Listed records –
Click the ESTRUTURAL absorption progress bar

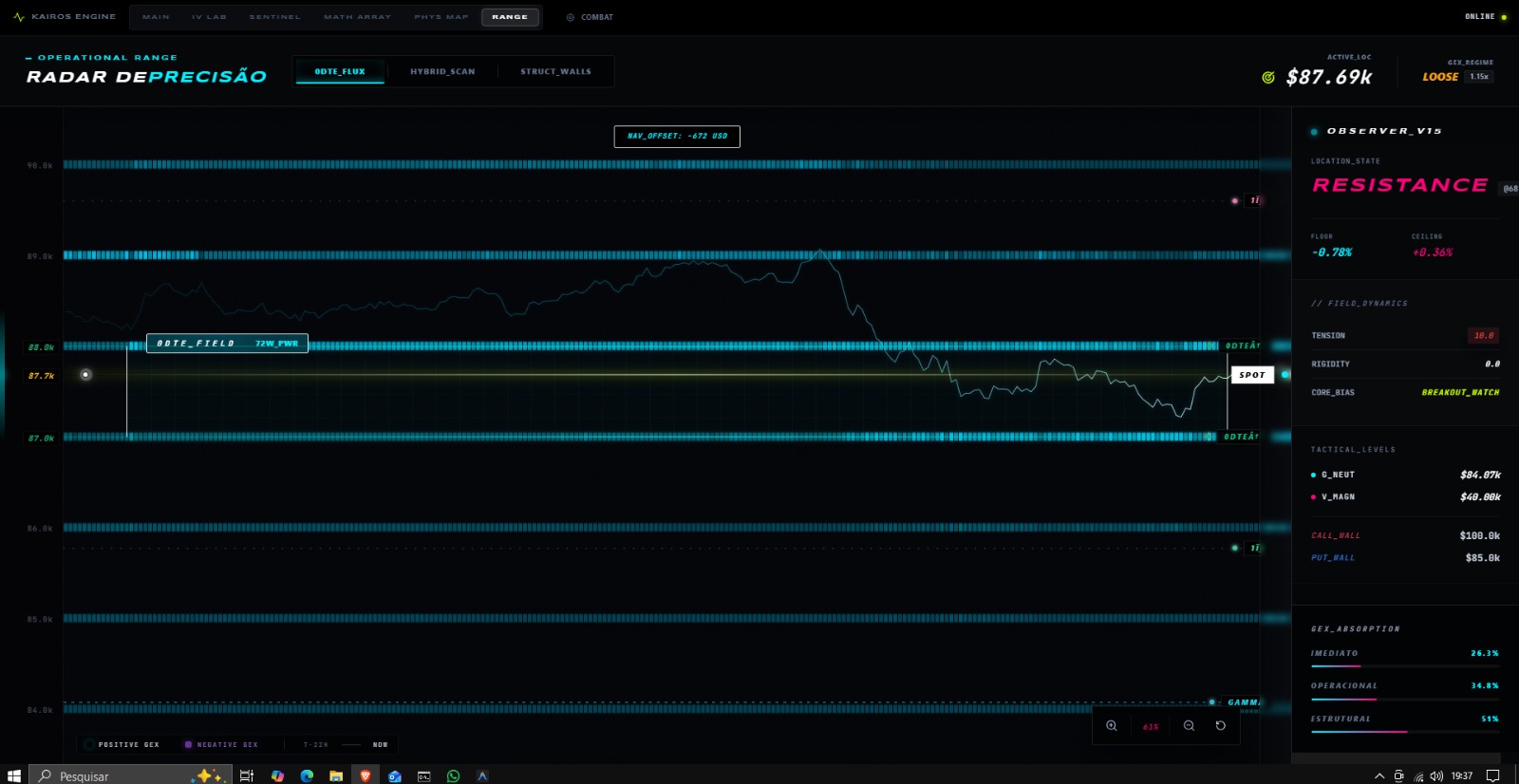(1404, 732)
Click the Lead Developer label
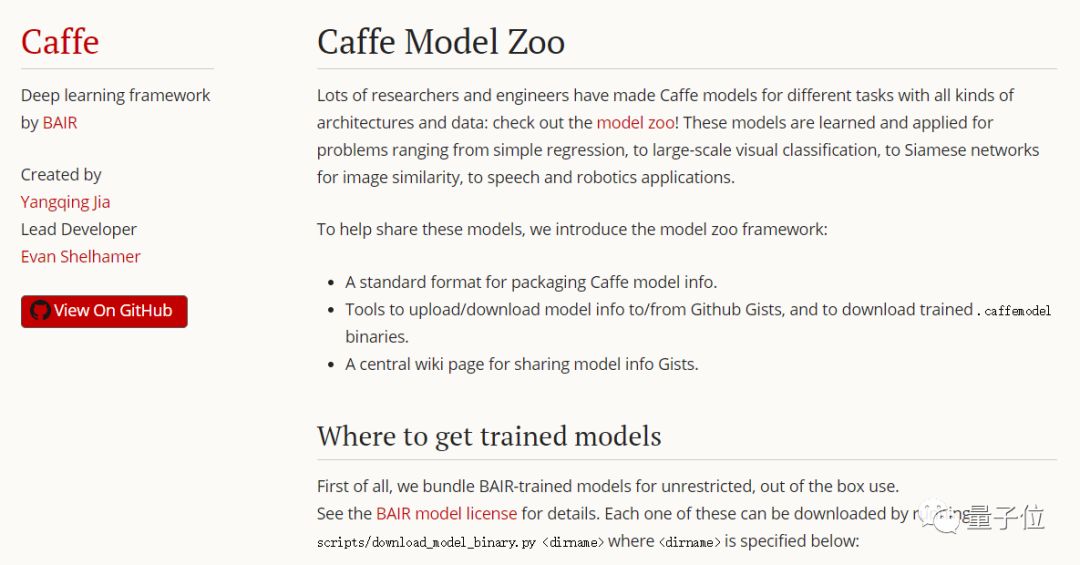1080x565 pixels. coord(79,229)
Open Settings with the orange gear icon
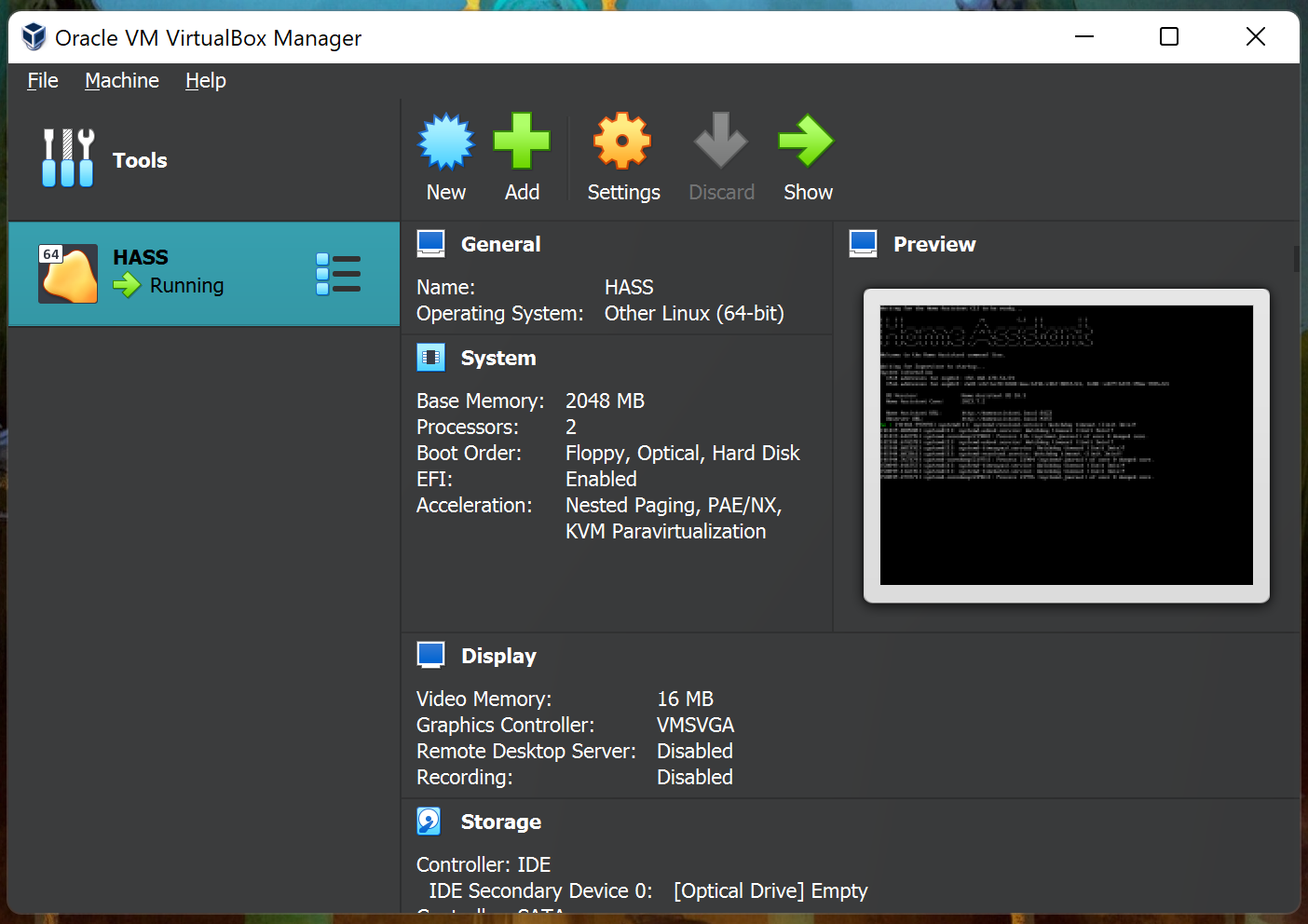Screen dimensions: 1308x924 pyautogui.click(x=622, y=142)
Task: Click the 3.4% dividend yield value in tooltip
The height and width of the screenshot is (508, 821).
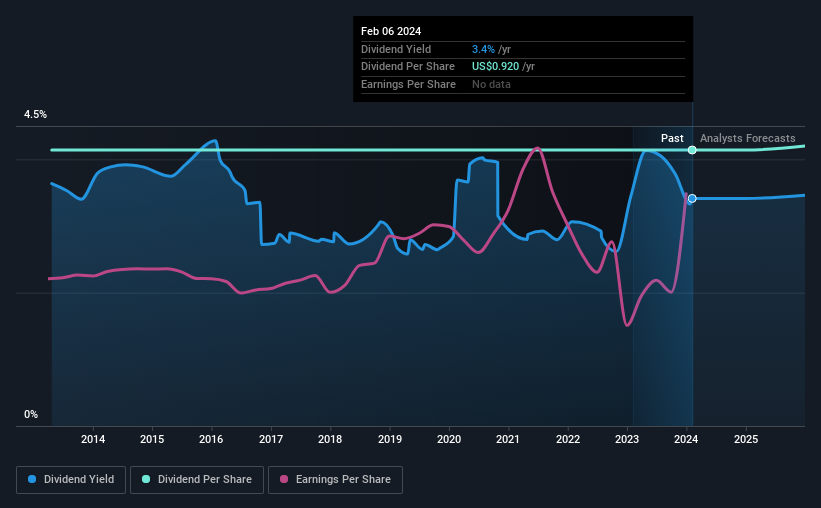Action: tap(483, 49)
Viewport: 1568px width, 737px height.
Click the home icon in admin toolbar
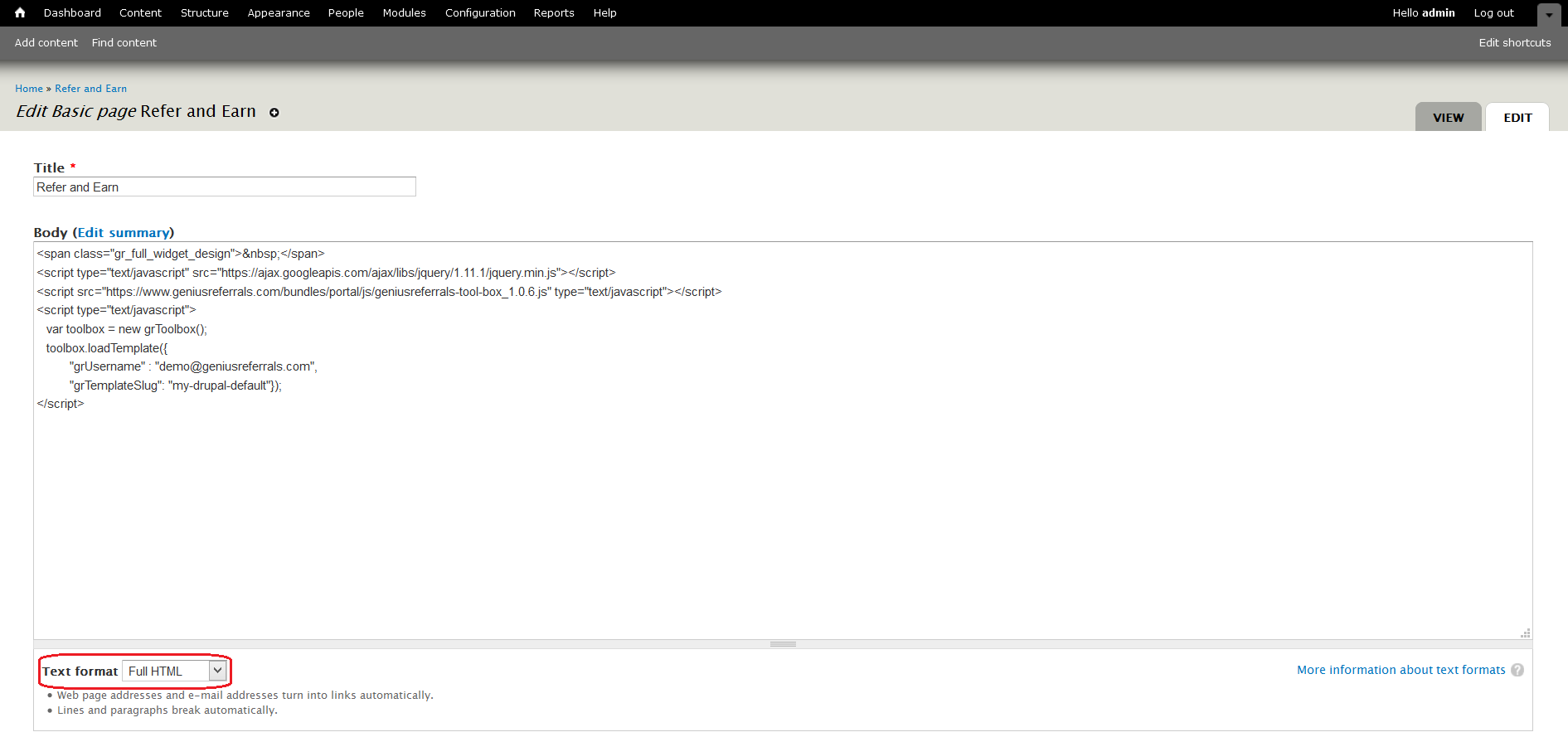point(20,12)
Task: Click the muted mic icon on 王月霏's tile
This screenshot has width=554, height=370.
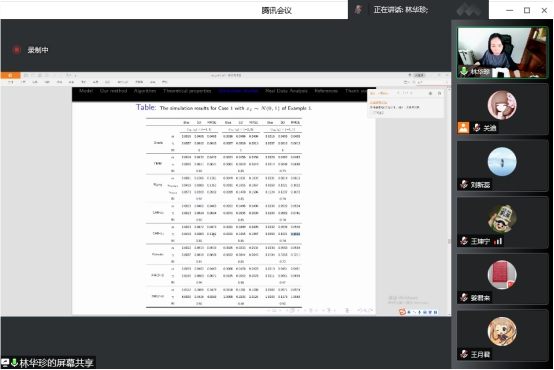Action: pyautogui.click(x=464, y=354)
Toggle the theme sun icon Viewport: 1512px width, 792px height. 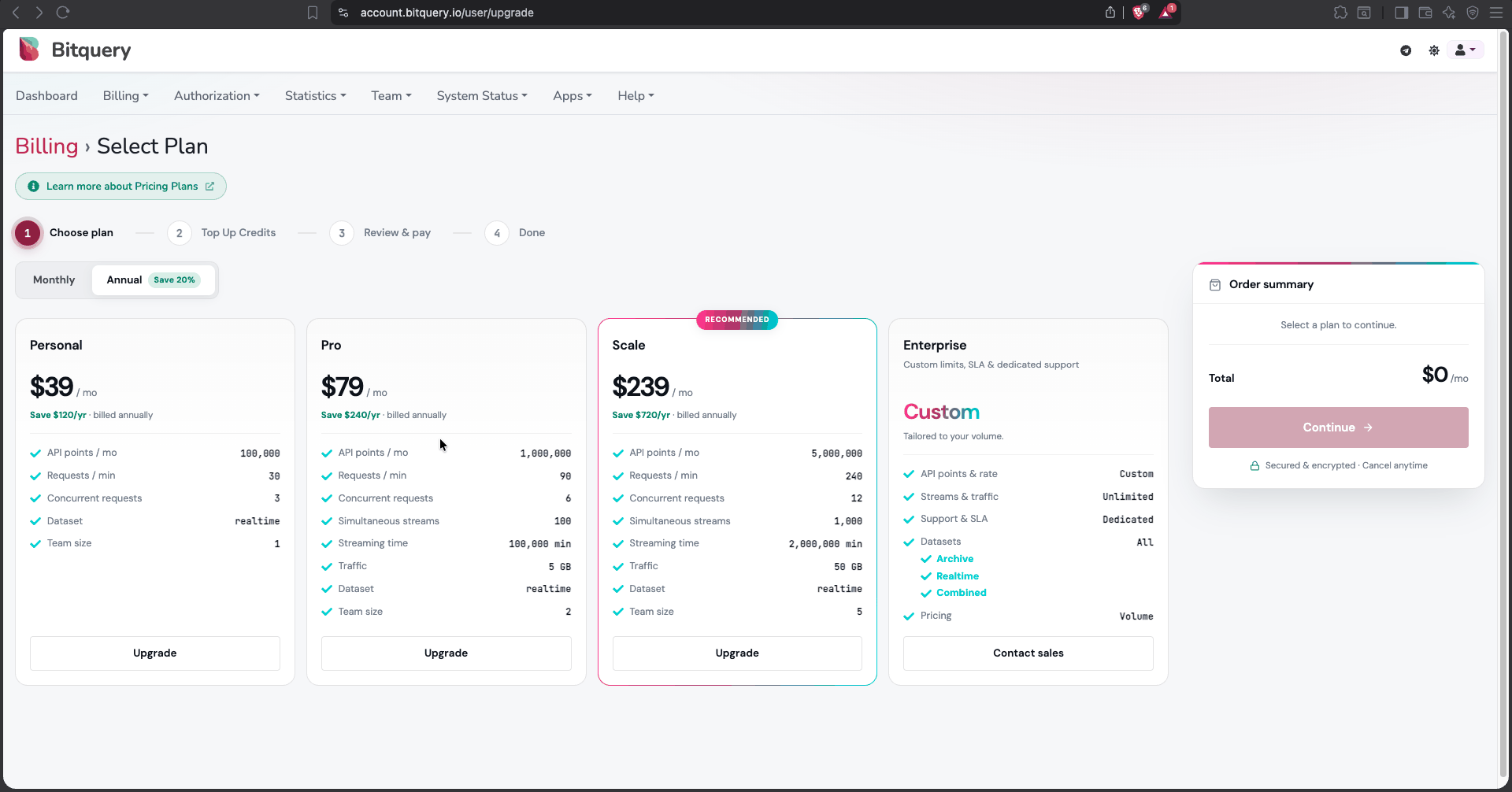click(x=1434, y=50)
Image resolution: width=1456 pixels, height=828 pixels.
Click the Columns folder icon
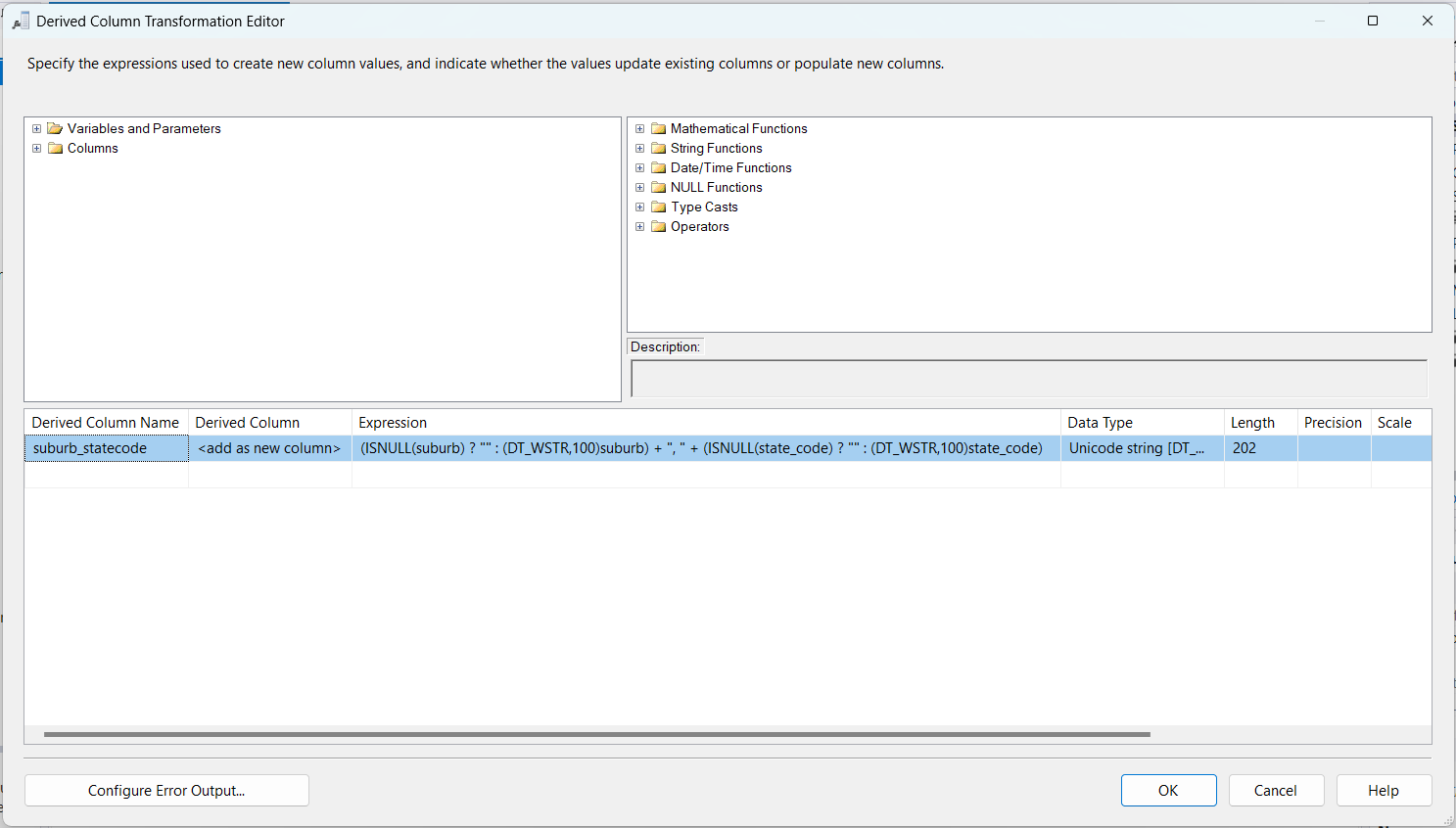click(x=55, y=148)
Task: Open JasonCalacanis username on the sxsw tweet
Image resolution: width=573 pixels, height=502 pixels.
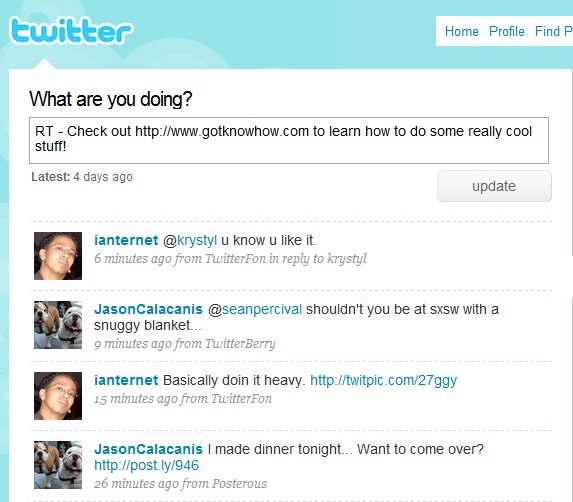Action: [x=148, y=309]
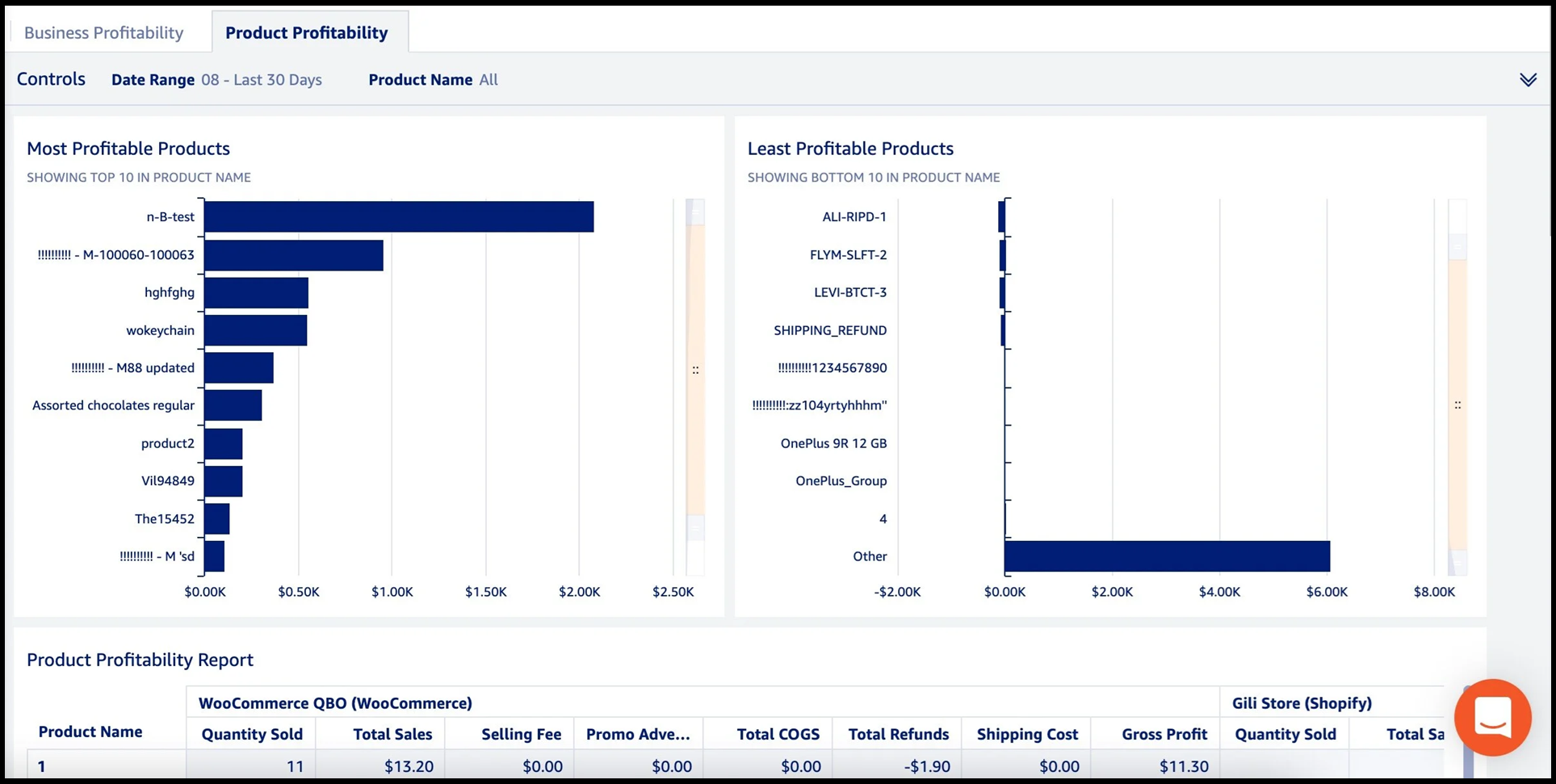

Work to complete –
Lines with "Task" in them are what the answer must contain; copy each from the records above.

Written solution –
Task: Click the 3.4% dividend yield value in tooltip
Task: Click the muted mic icon on 王月霏's tile
Task: Open JasonCalacanis username on the sxsw tweet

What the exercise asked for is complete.